The answer is to be all of the data below, reproduced exactly.

:: Source material

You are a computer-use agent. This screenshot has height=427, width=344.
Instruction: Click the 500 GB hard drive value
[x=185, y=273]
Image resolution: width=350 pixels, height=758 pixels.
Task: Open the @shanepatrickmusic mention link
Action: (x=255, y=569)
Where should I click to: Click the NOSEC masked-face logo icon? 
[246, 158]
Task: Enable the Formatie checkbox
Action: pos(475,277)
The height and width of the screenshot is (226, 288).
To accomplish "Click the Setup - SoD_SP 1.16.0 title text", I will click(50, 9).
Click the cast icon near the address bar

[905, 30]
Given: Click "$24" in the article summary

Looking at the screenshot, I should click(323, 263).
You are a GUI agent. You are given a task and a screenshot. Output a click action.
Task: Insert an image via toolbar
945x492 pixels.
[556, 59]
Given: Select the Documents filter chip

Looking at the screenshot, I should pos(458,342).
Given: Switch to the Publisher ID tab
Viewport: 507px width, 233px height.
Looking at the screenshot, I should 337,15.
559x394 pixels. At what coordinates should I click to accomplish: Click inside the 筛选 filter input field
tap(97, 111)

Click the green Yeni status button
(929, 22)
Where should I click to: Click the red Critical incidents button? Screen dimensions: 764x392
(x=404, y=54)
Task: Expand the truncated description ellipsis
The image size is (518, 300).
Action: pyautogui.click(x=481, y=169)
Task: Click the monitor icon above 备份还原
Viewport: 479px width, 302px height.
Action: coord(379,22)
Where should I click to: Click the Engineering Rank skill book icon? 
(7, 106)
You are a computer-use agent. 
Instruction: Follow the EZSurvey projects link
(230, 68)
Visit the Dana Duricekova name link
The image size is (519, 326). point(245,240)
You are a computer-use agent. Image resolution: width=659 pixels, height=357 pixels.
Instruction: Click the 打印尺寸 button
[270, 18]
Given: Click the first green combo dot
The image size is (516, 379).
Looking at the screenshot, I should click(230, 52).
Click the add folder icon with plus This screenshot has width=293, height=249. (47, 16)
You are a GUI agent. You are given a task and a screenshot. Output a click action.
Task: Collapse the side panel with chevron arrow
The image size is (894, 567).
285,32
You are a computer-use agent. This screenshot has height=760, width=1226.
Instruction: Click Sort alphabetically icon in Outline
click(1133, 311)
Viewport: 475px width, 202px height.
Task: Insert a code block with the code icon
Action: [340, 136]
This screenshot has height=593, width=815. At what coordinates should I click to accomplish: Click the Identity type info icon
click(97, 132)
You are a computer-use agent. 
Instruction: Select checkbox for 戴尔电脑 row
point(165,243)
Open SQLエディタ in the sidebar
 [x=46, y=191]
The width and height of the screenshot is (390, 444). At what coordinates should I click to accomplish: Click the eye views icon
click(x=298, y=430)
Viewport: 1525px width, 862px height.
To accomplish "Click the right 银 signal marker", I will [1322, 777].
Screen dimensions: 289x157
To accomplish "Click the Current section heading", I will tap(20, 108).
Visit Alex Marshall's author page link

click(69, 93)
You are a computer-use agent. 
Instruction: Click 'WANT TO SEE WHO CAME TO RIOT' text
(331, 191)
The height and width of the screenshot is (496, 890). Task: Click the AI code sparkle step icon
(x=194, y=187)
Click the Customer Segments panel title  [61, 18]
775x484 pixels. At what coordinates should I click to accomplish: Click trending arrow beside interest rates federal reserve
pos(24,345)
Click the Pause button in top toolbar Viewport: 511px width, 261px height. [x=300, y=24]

::::

* **Task result**:
You are a computer-use agent. This screenshot has height=427, width=344.
Instruction: Click the 500 GB hard drive value
[x=185, y=273]
Image resolution: width=350 pixels, height=758 pixels.
Task: Open the @shanepatrickmusic mention link
Action: (x=255, y=569)
Where should I click to: Click the NOSEC masked-face logo icon? 
[246, 158]
Task: Enable the Formatie checkbox
Action: pos(475,277)
The height and width of the screenshot is (226, 288).
To accomplish "Click the Setup - SoD_SP 1.16.0 title text", I will click(50, 9).
Click the cast icon near the address bar

[905, 30]
Given: Click "$24" in the article summary

Looking at the screenshot, I should click(323, 263).
You are a GUI agent. You are given a task and a screenshot. Output a click action.
Task: Insert an image via toolbar
945x492 pixels.
[556, 59]
Given: Select the Documents filter chip

Looking at the screenshot, I should pos(458,342).
Given: Switch to the Publisher ID tab
Viewport: 507px width, 233px height.
Looking at the screenshot, I should 337,15.
559x394 pixels. At what coordinates should I click to accomplish: Click inside the 筛选 filter input field
tap(97, 111)

Click the green Yeni status button
(929, 22)
Where should I click to: Click the red Critical incidents button? Screen dimensions: 764x392
(x=404, y=54)
Task: Expand the truncated description ellipsis
The image size is (518, 300).
Action: pyautogui.click(x=481, y=169)
Task: Click the monitor icon above 备份还原
Viewport: 479px width, 302px height.
Action: coord(379,22)
Where should I click to: Click the Engineering Rank skill book icon? 
(7, 106)
You are a computer-use agent. 
Instruction: Follow the EZSurvey projects link
(230, 68)
Visit the Dana Duricekova name link
The image size is (519, 326). point(245,240)
You are a computer-use agent. Image resolution: width=659 pixels, height=357 pixels.
Instruction: Click the 打印尺寸 button
[270, 18]
Given: Click the first green combo dot
The image size is (516, 379).
Looking at the screenshot, I should click(230, 52).
Click the add folder icon with plus This screenshot has width=293, height=249. (47, 16)
You are a GUI agent. You are given a task and a screenshot. Output a click action.
Task: Collapse the side panel with chevron arrow
The image size is (894, 567).
285,32
You are a computer-use agent. This screenshot has height=760, width=1226.
Instruction: Click Sort alphabetically icon in Outline
click(1133, 311)
Viewport: 475px width, 202px height.
Task: Insert a code block with the code icon
Action: [340, 136]
This screenshot has height=593, width=815. At what coordinates should I click to accomplish: Click the Identity type info icon
click(97, 132)
You are a computer-use agent. 
Instruction: Select checkbox for 戴尔电脑 row
point(165,243)
Open SQLエディタ in the sidebar
 [x=46, y=191]
The width and height of the screenshot is (390, 444). At what coordinates should I click to accomplish: Click the eye views icon
click(x=298, y=430)
Viewport: 1525px width, 862px height.
To accomplish "Click the right 银 signal marker", I will [1322, 777].
Screen dimensions: 289x157
To accomplish "Click the Current section heading", I will tap(20, 108).
Visit Alex Marshall's author page link

click(69, 93)
You are a computer-use agent. 
Instruction: Click 'WANT TO SEE WHO CAME TO RIOT' text
(331, 191)
The height and width of the screenshot is (496, 890). Task: Click the AI code sparkle step icon
(x=194, y=187)
Click the Customer Segments panel title  [61, 18]
775x484 pixels. At what coordinates should I click to accomplish: Click trending arrow beside interest rates federal reserve
pos(24,345)
Click the Pause button in top toolbar Viewport: 511px width, 261px height. [x=300, y=24]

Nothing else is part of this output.